しかし、上記について、東京地裁にて個人事業税の判断が
争われた事例だと・・・判決は、
「共有不動産が貸付けられている場合には、各共有者が
それぞれ独立に貸付を行っているものと認められるような
特段の事情がない限り、不動産の貸付部分の全部につき
全共有者が共同して一括で貸し付けているものと評価できるから
(中略)
東京都の事業的規模に関する通達は相応の合理性があるという
べきであり、これに基づいてされた各処分は適法である。
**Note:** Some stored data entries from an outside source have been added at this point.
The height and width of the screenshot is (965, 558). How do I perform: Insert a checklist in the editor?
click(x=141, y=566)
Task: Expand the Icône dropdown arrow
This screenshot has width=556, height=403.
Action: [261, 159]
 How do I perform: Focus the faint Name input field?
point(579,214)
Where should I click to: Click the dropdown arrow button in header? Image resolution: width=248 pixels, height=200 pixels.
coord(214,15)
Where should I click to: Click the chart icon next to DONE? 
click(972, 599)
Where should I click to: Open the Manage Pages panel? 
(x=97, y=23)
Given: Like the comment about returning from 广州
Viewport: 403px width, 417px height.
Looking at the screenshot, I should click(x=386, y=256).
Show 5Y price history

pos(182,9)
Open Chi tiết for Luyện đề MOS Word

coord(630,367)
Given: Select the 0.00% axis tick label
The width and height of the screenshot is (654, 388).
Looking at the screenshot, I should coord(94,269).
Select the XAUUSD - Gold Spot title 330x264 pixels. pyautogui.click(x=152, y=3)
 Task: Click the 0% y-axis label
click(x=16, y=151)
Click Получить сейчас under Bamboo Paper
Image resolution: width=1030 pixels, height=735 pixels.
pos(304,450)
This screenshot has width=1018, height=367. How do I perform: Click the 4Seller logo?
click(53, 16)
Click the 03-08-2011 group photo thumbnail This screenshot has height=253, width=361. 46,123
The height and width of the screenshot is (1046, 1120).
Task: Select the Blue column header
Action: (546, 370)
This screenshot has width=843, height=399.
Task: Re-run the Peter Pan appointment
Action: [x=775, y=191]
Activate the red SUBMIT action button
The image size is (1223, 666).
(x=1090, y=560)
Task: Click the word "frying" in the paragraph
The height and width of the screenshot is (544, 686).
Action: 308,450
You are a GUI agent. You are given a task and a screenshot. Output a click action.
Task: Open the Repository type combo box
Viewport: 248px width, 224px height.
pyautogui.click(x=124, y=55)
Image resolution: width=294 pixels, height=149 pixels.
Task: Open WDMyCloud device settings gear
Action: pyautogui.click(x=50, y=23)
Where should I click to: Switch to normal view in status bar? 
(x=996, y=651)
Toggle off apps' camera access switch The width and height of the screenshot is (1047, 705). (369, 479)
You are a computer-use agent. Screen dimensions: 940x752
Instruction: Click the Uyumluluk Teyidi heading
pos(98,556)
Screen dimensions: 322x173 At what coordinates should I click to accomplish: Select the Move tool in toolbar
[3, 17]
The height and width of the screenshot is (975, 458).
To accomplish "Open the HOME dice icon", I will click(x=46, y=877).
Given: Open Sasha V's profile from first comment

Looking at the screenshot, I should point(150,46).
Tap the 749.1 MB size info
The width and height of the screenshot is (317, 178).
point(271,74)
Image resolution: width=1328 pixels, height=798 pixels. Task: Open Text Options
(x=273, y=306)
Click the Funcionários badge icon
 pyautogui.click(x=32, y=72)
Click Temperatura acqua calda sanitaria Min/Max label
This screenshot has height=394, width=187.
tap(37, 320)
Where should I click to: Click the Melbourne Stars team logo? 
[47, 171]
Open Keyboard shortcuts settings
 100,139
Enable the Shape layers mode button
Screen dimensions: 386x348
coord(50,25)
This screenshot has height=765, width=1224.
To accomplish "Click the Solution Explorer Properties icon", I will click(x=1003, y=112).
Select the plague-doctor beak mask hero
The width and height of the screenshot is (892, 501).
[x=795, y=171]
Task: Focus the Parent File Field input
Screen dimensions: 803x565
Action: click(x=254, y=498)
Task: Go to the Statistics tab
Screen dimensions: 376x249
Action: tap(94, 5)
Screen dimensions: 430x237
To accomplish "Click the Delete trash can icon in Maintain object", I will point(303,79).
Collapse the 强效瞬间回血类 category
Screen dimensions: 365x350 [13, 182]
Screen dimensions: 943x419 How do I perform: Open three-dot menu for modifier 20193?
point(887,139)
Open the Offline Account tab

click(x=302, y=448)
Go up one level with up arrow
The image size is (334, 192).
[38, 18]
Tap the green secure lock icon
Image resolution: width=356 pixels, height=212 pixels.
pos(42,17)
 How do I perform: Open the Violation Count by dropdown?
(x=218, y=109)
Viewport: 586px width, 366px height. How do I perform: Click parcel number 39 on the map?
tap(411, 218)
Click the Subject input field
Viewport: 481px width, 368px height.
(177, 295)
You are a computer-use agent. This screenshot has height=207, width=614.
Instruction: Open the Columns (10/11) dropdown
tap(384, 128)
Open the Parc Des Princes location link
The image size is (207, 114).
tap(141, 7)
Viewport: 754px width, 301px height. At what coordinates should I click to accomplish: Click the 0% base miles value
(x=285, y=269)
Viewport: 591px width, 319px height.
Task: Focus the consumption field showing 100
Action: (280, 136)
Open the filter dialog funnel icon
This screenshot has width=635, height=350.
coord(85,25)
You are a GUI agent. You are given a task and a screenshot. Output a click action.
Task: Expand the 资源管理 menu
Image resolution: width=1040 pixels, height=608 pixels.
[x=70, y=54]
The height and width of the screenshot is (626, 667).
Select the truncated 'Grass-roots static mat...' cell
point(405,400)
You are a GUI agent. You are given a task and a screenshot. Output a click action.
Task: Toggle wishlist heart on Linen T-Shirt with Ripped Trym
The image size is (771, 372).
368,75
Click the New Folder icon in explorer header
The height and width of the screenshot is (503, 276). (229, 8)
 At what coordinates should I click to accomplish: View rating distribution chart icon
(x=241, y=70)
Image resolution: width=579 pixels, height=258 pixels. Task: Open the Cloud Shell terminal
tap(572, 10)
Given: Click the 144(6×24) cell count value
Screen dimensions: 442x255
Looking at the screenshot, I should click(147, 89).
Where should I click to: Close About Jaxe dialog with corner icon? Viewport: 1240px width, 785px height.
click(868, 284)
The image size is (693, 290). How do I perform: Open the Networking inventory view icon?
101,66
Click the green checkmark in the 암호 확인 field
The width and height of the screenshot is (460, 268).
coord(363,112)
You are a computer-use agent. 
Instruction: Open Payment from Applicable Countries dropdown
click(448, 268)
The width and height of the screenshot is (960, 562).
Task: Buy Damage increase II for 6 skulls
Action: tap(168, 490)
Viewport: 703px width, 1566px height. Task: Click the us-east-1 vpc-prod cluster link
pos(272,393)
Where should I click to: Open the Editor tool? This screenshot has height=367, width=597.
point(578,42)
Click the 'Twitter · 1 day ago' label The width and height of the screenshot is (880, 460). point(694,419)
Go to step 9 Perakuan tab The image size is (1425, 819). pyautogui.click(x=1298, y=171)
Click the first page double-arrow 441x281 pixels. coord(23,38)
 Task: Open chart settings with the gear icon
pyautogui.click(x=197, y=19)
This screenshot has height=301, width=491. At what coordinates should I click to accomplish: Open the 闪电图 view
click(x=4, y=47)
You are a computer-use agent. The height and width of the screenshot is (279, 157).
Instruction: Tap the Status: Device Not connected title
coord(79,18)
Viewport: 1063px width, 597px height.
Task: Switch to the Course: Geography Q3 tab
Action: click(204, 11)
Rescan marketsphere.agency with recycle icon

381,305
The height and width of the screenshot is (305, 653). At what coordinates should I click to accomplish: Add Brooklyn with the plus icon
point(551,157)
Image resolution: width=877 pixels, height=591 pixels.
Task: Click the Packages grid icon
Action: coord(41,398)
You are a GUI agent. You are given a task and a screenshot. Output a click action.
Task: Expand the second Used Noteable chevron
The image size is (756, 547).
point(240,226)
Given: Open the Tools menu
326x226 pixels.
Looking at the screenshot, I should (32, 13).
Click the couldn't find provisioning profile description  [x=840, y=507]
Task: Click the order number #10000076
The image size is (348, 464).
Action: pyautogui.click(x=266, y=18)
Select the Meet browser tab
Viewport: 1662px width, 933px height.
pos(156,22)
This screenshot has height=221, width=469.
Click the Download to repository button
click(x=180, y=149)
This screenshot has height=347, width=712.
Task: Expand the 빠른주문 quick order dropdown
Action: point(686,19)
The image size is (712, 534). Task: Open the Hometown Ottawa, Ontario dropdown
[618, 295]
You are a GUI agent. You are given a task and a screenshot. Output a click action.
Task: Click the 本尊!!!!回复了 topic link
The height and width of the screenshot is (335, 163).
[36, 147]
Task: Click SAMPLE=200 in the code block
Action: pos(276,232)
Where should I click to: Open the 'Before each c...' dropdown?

」
(東京地裁判決平18.1.27)
要するに、事業税の課税対象と判断する不動産貸付業とは、
共有していたとしても、それぞれで独立して貸付けている
ような状況がないと共有不動産の全体で判断するという
ことになるわけです。
この判断の問題点は、例えば、貸室が10室以上でないと
個人事業税は事業的規模にならないため課税されないのですが、
アパート全体だと10室以上となるということは
起こりえるわけです。
2人の共有者であれば、5室ずつということになり、
事業税の事業的規模に該当しないため、個人事業税は
課税されないという考え方は間違っているということを
明らかにした判決というわけです。
ワンポイントアドバイス!
所得税の事業的規模の判断についても、同様に
共有者による持分按分は行いません。
したがって、10室以上のアパートを2人で所有という
ことであっても、10室以上との判断で、
事業的規模と判断して、青色申告特別控除65万円控除を
受けることができます。
これは、納税者に有利な判断なので、使ってみると
良いと思います。
以上の所得税と個人事業税の事業的規模の判断は
民法249条の規定により、行うことができます。
この記事は、この記事を作成してる時点の法令に基づき
書かれています。法令に改正があった場合には、現在の
取り扱いとは違った取り扱いになる可能性があります。